EXERCISE BRIEF
Where does the string "Given" occur in the entries below? Copy every line where it does.

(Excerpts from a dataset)
────

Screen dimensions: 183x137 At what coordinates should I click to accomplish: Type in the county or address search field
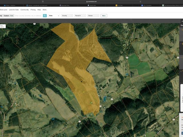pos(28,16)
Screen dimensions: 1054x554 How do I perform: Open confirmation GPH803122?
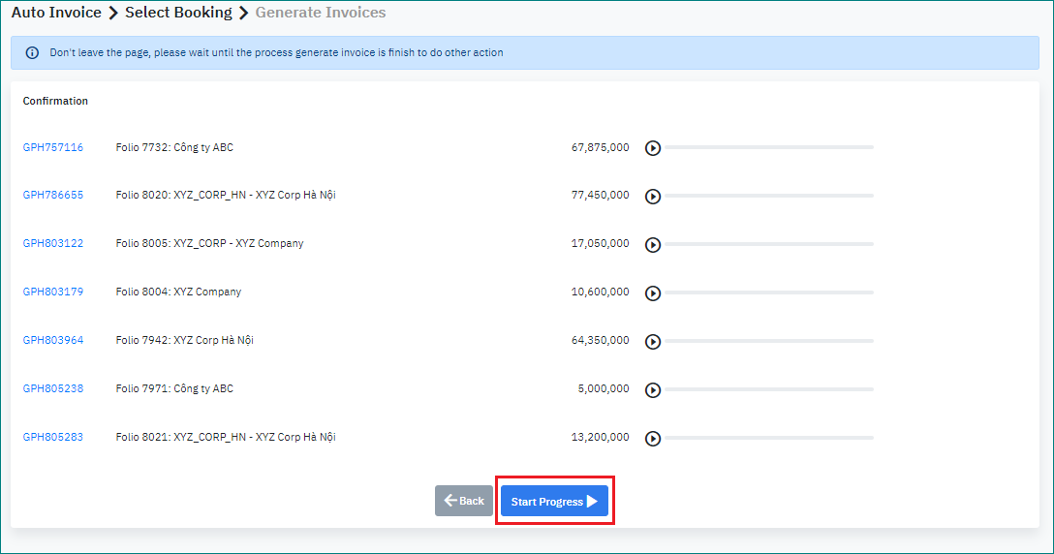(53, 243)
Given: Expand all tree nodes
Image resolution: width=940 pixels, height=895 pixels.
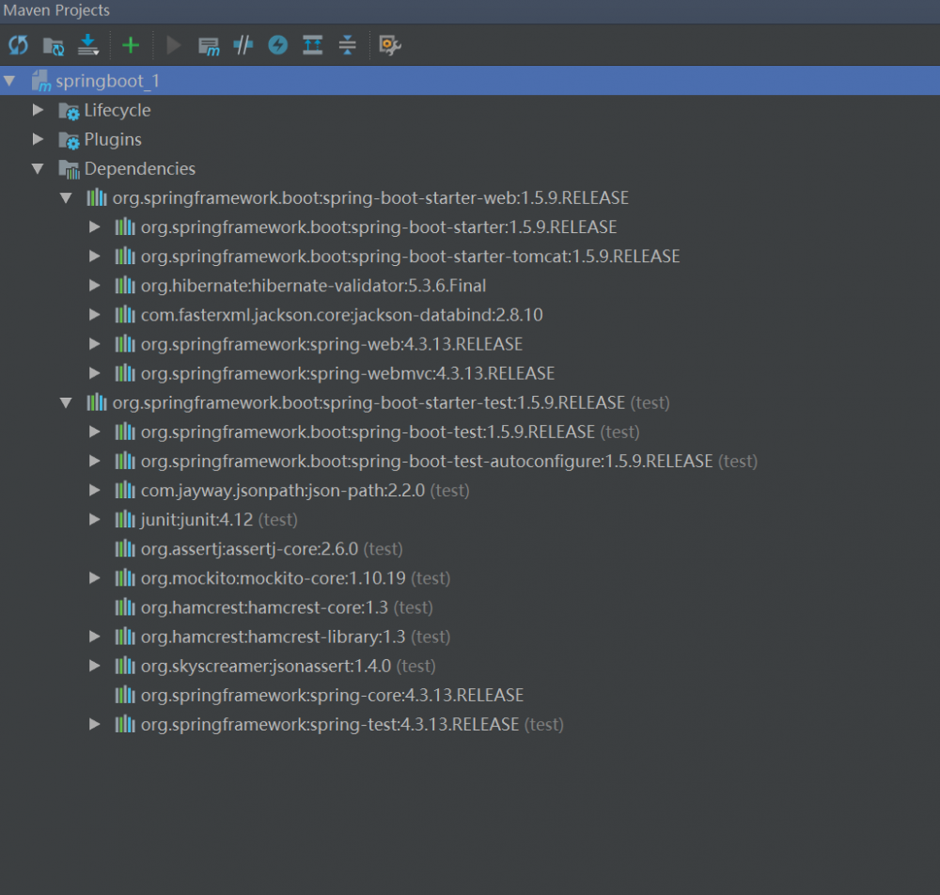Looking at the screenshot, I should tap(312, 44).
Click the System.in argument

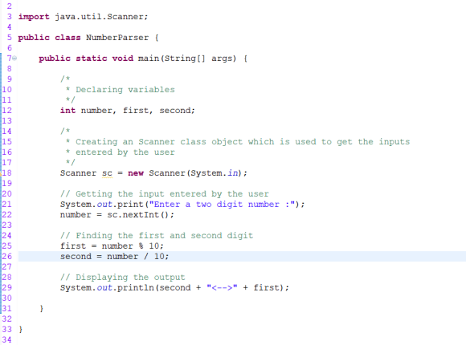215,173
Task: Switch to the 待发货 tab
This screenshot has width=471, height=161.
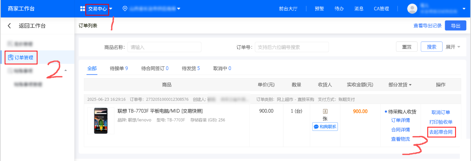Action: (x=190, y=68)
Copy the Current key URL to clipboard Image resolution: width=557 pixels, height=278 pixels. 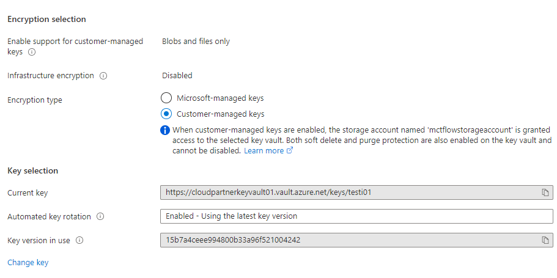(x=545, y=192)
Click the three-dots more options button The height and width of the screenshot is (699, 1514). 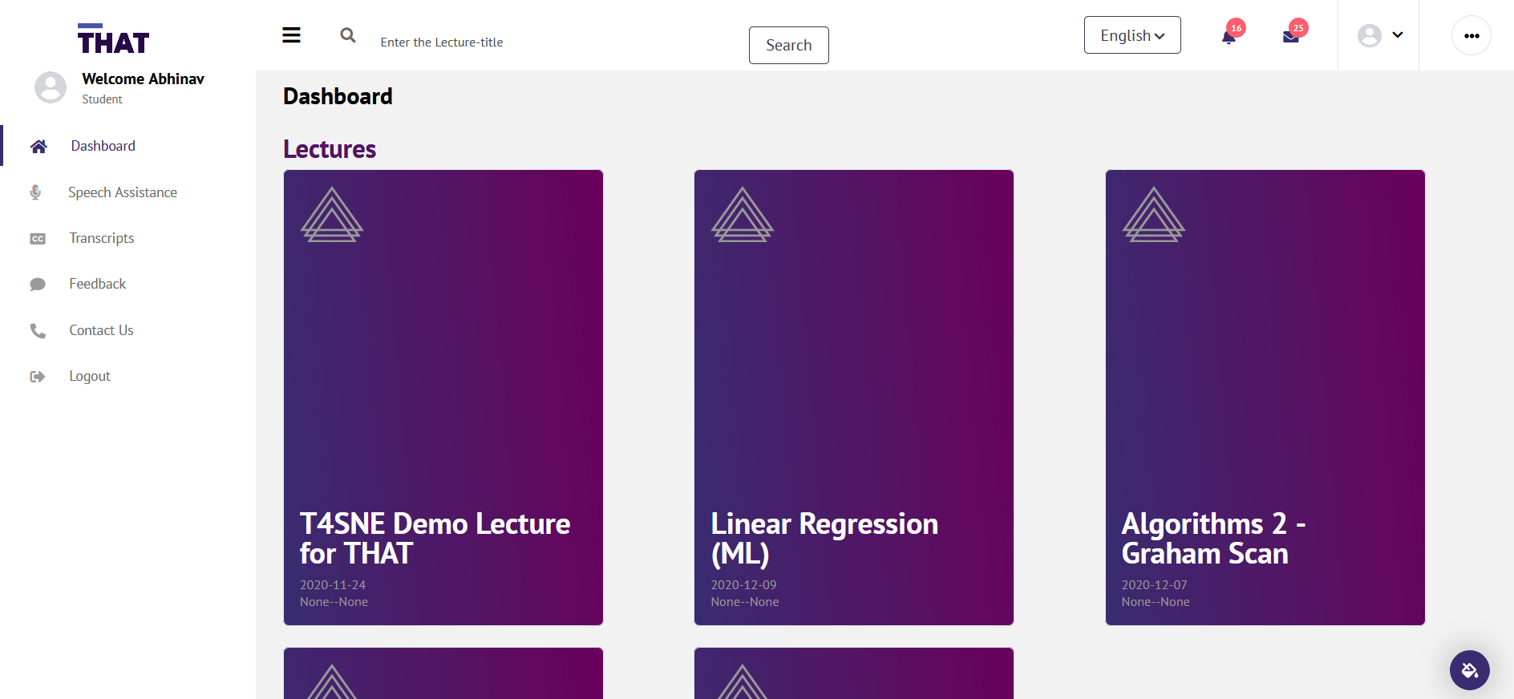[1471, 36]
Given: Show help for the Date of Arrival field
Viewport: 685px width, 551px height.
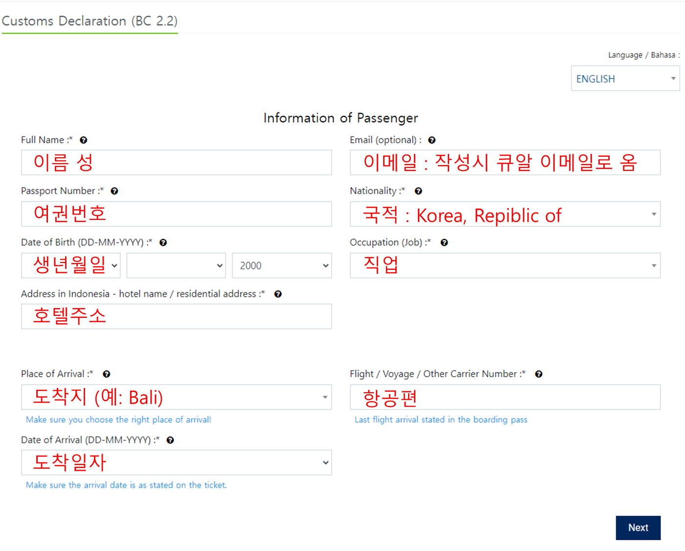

────

PROBLEM SOLUTION
Given: Expand all tree nodes
Given: Show help for the Date of Arrival field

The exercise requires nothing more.